The obvious reference for the title is Arthur Miller’s play, Death of a Salesman. Rana and Emad (Taraneh Alidoosti and Shahab Hosseini) are starring in a production of the play when they find themselves looking for a new apartment. Construction next to their building has rendered it structurally unsound, forcing an evacuation of their now literally broken home.
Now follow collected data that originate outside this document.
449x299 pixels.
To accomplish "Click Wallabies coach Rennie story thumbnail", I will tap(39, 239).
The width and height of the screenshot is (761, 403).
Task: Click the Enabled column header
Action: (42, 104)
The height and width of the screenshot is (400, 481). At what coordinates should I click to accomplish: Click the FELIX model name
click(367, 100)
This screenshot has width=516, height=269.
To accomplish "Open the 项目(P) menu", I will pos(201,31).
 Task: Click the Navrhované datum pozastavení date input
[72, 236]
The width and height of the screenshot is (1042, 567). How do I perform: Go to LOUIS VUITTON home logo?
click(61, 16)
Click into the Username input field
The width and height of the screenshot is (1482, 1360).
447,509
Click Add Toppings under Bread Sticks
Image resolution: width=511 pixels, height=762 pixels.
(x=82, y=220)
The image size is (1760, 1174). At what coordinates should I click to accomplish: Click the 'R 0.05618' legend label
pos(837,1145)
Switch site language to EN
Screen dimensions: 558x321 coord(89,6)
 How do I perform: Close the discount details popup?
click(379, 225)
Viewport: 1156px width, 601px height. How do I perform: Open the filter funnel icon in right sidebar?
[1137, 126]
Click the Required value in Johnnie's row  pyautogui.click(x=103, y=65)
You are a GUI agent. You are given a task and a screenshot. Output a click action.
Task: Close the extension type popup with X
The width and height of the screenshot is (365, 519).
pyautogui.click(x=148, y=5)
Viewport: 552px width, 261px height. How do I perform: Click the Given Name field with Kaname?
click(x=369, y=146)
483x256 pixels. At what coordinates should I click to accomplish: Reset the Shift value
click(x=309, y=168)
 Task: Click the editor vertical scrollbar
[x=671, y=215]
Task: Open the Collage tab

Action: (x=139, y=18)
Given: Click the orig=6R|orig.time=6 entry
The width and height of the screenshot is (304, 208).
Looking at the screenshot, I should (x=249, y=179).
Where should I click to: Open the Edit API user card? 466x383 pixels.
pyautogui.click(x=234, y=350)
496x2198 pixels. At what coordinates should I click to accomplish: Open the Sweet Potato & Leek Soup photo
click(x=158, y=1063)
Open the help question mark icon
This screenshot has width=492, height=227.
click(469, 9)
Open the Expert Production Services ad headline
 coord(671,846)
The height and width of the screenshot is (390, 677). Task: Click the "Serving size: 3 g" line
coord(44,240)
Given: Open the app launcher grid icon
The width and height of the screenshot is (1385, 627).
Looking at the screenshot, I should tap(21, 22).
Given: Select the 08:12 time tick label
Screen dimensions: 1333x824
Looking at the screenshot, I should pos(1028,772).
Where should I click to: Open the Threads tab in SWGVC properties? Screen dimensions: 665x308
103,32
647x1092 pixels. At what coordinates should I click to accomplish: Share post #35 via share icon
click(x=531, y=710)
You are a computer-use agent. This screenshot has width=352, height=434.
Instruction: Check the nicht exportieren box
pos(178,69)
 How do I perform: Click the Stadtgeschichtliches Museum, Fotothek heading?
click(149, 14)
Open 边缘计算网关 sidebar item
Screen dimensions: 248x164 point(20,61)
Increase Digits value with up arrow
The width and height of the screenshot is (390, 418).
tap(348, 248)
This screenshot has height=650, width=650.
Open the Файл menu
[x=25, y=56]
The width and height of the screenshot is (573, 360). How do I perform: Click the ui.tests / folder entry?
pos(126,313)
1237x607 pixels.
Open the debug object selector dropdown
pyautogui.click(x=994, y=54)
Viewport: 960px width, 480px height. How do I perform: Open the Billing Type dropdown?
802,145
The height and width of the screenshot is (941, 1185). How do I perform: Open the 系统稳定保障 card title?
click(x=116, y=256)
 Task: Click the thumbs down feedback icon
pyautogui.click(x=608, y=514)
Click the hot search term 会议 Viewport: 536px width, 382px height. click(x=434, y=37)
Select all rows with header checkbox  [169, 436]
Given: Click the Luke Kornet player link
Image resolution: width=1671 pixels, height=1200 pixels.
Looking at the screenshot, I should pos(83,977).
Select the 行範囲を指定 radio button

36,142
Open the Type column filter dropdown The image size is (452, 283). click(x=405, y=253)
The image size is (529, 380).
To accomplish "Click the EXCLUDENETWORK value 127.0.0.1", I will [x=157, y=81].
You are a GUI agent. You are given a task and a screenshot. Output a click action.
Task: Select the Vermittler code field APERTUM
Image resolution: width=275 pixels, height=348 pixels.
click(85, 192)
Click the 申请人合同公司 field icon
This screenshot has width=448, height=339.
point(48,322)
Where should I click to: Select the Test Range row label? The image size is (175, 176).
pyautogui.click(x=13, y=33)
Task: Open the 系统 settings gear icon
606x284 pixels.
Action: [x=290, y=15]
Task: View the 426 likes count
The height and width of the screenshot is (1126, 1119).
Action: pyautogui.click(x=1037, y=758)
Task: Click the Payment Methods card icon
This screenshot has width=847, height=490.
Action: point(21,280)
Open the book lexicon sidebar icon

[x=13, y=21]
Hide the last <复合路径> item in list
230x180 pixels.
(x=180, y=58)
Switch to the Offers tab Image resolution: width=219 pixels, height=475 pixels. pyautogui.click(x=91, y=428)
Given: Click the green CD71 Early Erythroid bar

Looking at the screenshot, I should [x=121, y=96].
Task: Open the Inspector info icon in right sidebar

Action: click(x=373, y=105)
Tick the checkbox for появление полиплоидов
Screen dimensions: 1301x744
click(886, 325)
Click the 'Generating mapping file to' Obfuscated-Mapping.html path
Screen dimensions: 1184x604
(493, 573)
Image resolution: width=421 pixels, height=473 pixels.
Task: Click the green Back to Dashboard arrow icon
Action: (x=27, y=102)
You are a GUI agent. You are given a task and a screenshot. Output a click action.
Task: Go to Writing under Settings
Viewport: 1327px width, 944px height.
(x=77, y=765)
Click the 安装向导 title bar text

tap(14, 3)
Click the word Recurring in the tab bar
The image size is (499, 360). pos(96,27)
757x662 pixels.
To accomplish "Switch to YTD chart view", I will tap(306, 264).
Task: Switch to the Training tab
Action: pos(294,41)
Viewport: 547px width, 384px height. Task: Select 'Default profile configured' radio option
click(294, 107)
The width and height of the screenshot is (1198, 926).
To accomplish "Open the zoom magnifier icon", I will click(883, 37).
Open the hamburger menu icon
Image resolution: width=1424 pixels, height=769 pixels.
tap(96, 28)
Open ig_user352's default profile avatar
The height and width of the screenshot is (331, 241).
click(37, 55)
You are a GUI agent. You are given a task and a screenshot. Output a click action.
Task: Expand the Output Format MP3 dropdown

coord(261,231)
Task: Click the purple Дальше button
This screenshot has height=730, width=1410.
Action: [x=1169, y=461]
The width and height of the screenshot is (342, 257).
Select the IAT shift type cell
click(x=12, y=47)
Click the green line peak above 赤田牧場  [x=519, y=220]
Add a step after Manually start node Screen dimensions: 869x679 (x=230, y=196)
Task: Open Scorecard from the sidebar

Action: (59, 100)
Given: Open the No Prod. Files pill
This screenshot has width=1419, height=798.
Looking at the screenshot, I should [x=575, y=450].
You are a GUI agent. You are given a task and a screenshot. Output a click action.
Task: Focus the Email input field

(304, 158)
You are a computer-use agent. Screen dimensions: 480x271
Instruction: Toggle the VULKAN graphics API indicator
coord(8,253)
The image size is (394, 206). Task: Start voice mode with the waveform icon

Their friend and fellow cast-member Babak (Babak Karimi) comes to the rescue with an apartment he was renting to a woman who recently vacated, though she’s left all her stuff there until she can find a new place. But shortly after moving in, another shock. As Rana prepares to take a shower, she hears the intercom buzz. Expecting Emad home soon, she hits the button and cracks the apartment door for him, stepping into the shower. By the time Emad actually arrives, he finds bloody footprints on the stairs, signs of struggle in the apartment, and Rana missing.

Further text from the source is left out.